Infomax Independent Component Analysis for Dummies

Introduction

Independent Component Analysis is a signal processing method for separating independent sources that have been linearly mixed across several sensors. For example, when recording electroencephalograms (EEG) on the scalp, ICA can often separate artifacts and neural activity when their statistical structure is sufficiently distinct and approximately independent, though exact independence is not required and separation is not guaranteed.

This page explains ICA to researchers who want to understand it but have only a modest background in matrix computation and information theory. The explanations are as intuitive as possible and based on practical Matlab examples.

You may also find this series of videos helpful (in particular video 3), which gives detailed explanations on how to apply ICA to EEG data.

What is ICA?

ICA separates linearly mixed sources. For instance, let's mix and then separate two sources. We define the time courses of two independent sources, A (top) and B (bottom). (Matlab code | Python code)

Original sources A and B — Original independent sources A (top) and B (bottom).

We then mix these two sources linearly.

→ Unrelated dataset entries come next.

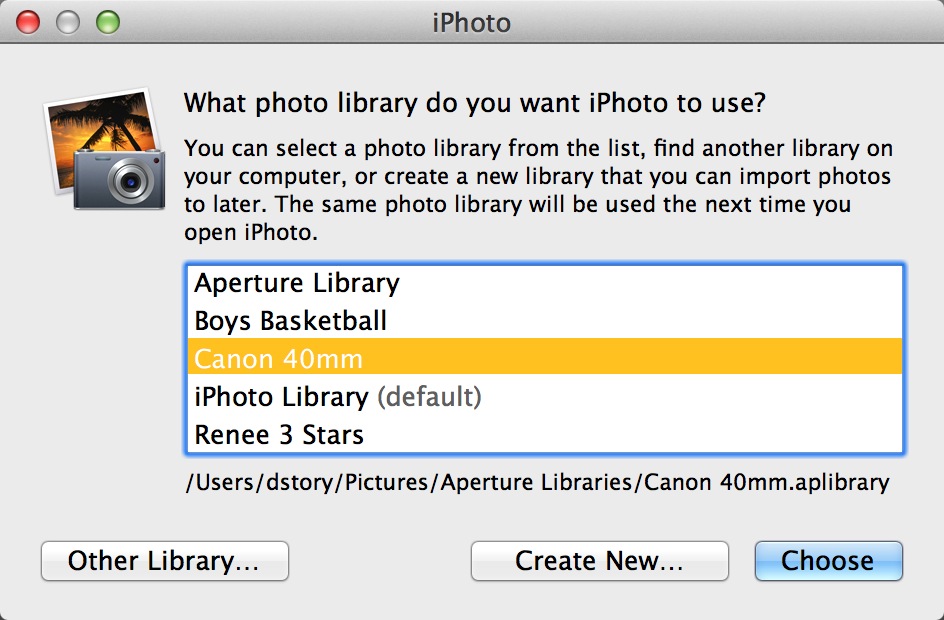Click the camera lens in iPhoto icon
This screenshot has width=944, height=620.
[128, 181]
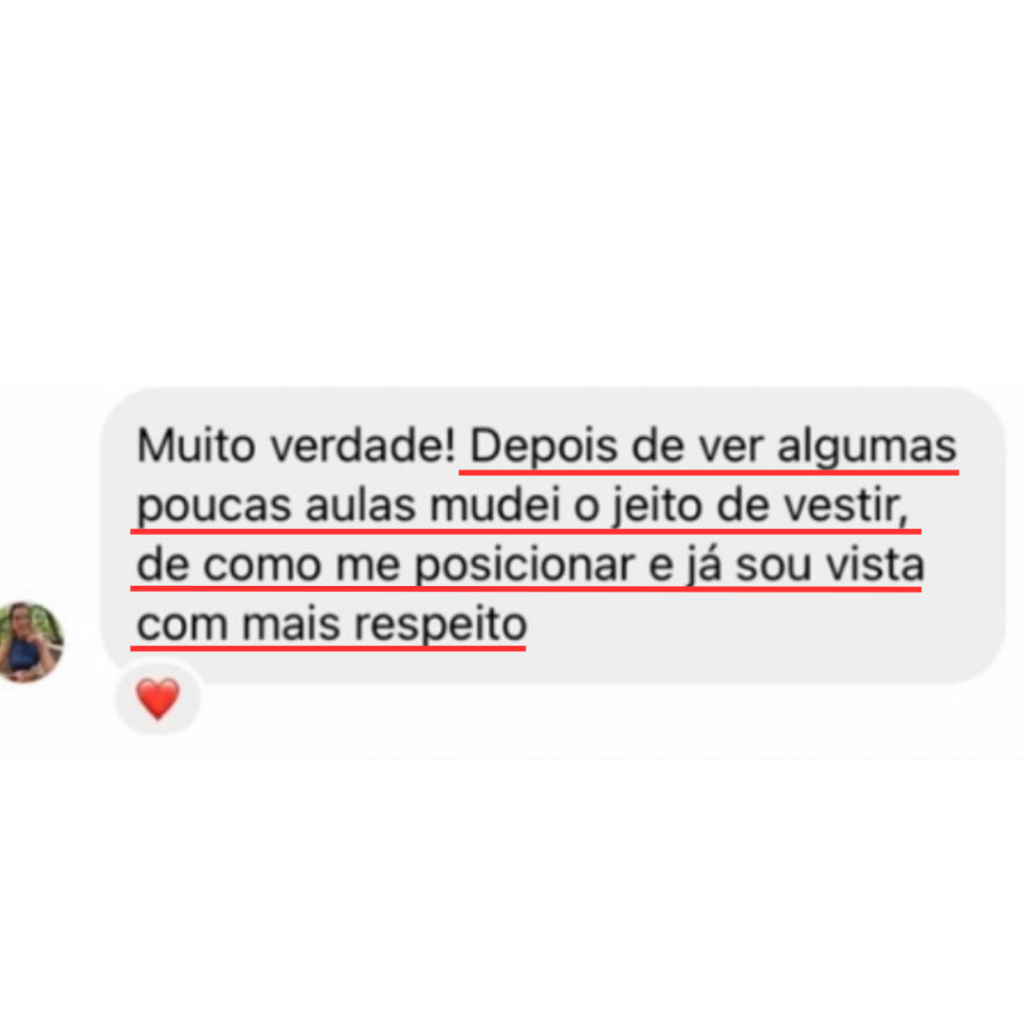Click the word "algumas" on the first line

(867, 447)
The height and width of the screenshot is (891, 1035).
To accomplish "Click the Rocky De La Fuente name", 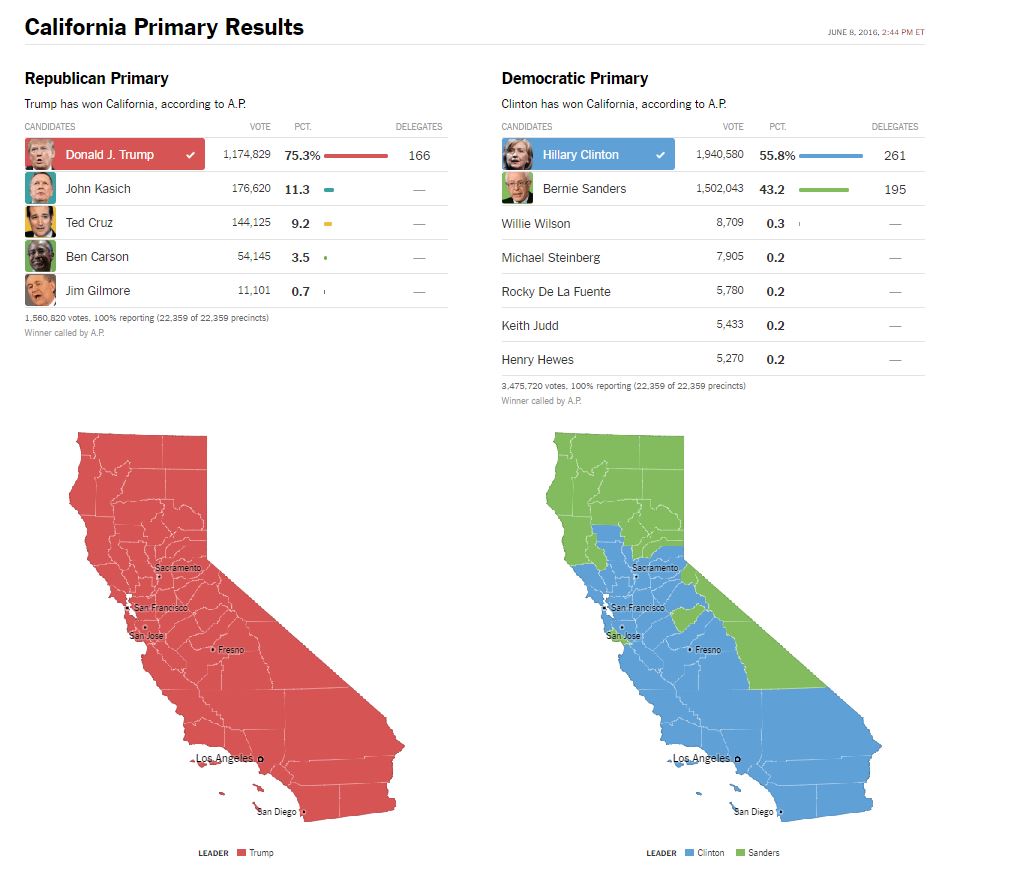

The top curve equals A minus twice B; the bottom is the combination 1.73×A + 3.41×B.

Linearly mixed signals — Two linear mixtures of A and B.

We feed these two signals into an ICA algorithm (here, FastICA), which recovers the original activations of A and B.

ICA-recovered sources — Sources recovered by FastICA.

Note that the algorithm cannot recover the exact amplitude of the source activities (we will see why later). Performance often remains reasonable at moderate noise levels, but robustness depends on the signal-to-noise ratio, model mismatch, sample size, and algorithm settings. Also note that, in theory, ICA can only extract sources that are combined linearly.

Whitening the data

A first step in many ICA algorithms is to whiten (or sphere) the data. This means removing any correlations so that the different channels are forced to be uncorrelated.

Why do that? Geometrically, whitening removes second-order correlations and rescales the data so that the covariance becomes the identity. After whitening, ICA estimates an additional transformation, often described in the simplified two-dimensional case as a rotation. Let's mix two random sources A and B. In the scatter plot below, each data point's x-coordinate is the value of A and its y-coordinate is the value of B.

Scatter plot of original sources A and B.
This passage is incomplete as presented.